Bronx Supreme Court Justice Douglas McKeon has rejected Dominique Strauss-Kahn's claim of diplomatic immunity from a lawsuit over an alleged sexual assault. The civil suit against Strauss-Kahn is now set to proceed.
A New York judge on Tuesday rejected former International Monetary Fund chief Dominique Strauss-Kahn's claim of diplomatic immunity from a civil suit stemming from allegations that he sexually assaulted an African immigrant hotel maid.
Nafissatou Diallo, a Guinean national, had claimed that 63-year-old Strauss-Kahn tried to rape her as she cleaned his room in New York's Sofitel Hotel on May 14, 2011. New York prosecutors eventually dropped their criminal case against the former IMF chief after finding out that 33-year-old Diallo had lied about her actions after the encounter.
Diallo says she told the truth.

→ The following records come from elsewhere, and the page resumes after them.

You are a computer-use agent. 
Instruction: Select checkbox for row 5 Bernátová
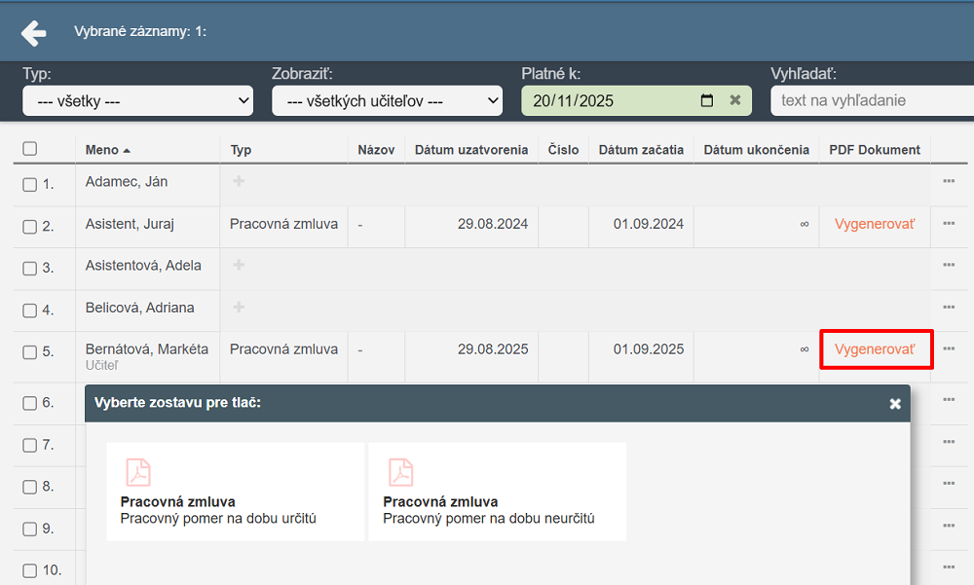pos(30,351)
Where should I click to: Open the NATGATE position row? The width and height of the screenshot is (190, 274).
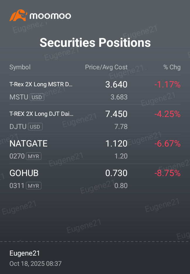click(95, 149)
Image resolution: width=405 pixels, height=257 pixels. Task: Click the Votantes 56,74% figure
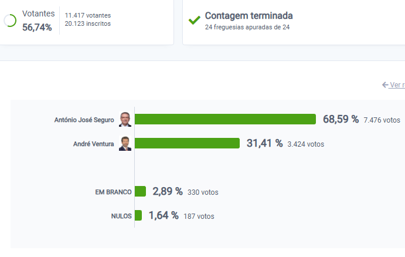point(37,27)
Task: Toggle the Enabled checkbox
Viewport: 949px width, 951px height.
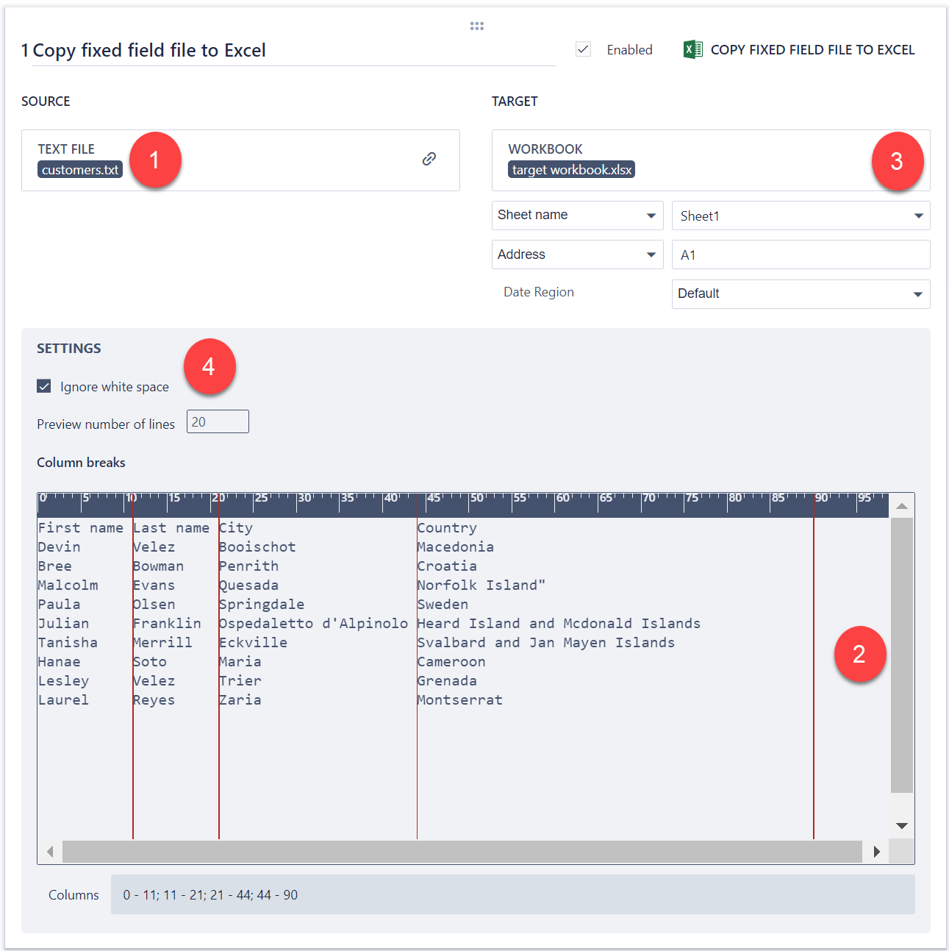Action: click(x=584, y=49)
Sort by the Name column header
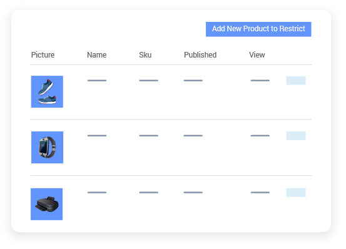This screenshot has height=249, width=346. pyautogui.click(x=96, y=55)
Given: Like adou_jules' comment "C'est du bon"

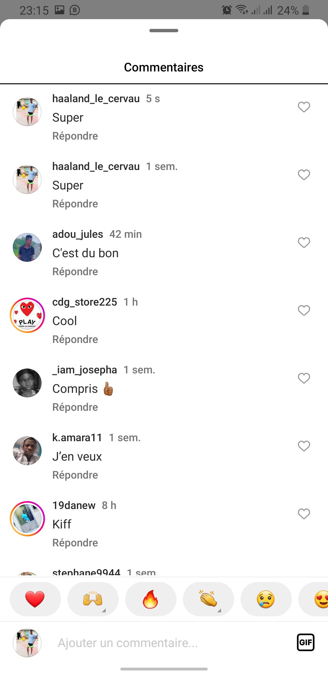Looking at the screenshot, I should tap(304, 243).
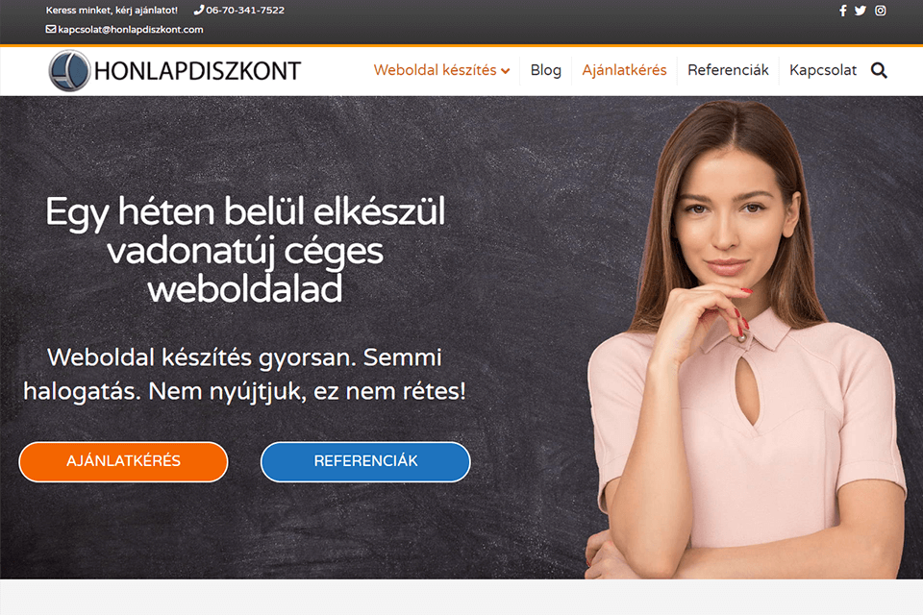Click the HONLAPDISZKONT site title text
923x615 pixels.
coord(197,71)
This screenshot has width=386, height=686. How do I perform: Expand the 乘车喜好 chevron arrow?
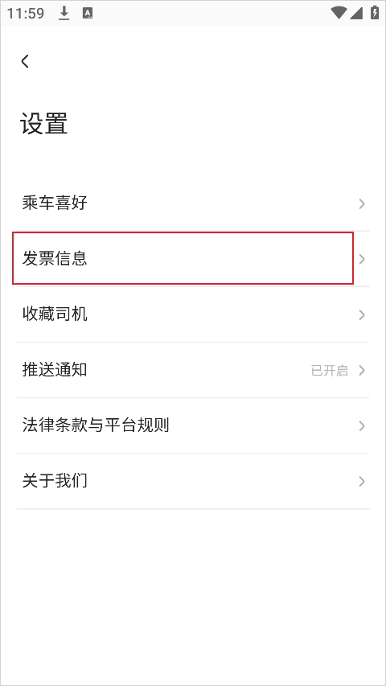[x=362, y=203]
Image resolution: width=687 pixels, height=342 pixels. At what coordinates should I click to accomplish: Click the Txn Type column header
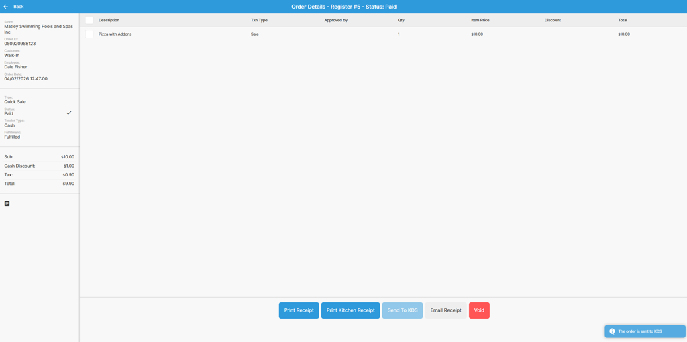click(x=259, y=20)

Prosecutors questioned her credibility
Diallo claims that her account of the incident itself was accurate and subsequently filed a civil lawsuit after the criminal charges were dropped. She has accused the former IMF chief of forcing her to perform oral sex. Strauss-Kahn, who maintains the encounter was consensual, had claimed diplomatic immunity due to his position as IMF chief.
But Diallo's lawyers argued that Strauss-Kahn's claim was baseless, stressing that an IMF spokesman said shortly after the encounter went public that Strauss-Kahn didn't enjoy immunity because he was in the US on personal business. He was visiting his daughter in New York.
Flurry of allegations
Banon's case was dropped due to statute of limitations
Strauss-Kahn was forced to resign his position at the IMF as a consequence of Diallo's allegations. He was originally pegged as a favorite to become the socialists' candidate to face off against Nicolas Sarkozy in France's 2012 presidential elections, an ambition that was torpedoed by the scandal.
The former IMF chief has faced further allegations of sexual assault by other women. French author Tristane Banon claimed that Strauss-Kahn tried to rape her during an interview in 2003. Paris prosecutors dropped the case due to the statute of limitations.
French authorities are pursuing unrelated allegations that Strauss-Kahn might have been implicated in a prostitution ring which included prominent city figures and police in Lille. In March, authorities leveled preliminary charges against Strauss-Kahn, indicating that they had reason to believe a crime was committed but needed more time to investigate.
Strauss-Kahn's lawyer has admitted that his client had engaged in "libertine" acts in the past but maintains that the former IMF chief had done nothing illegal.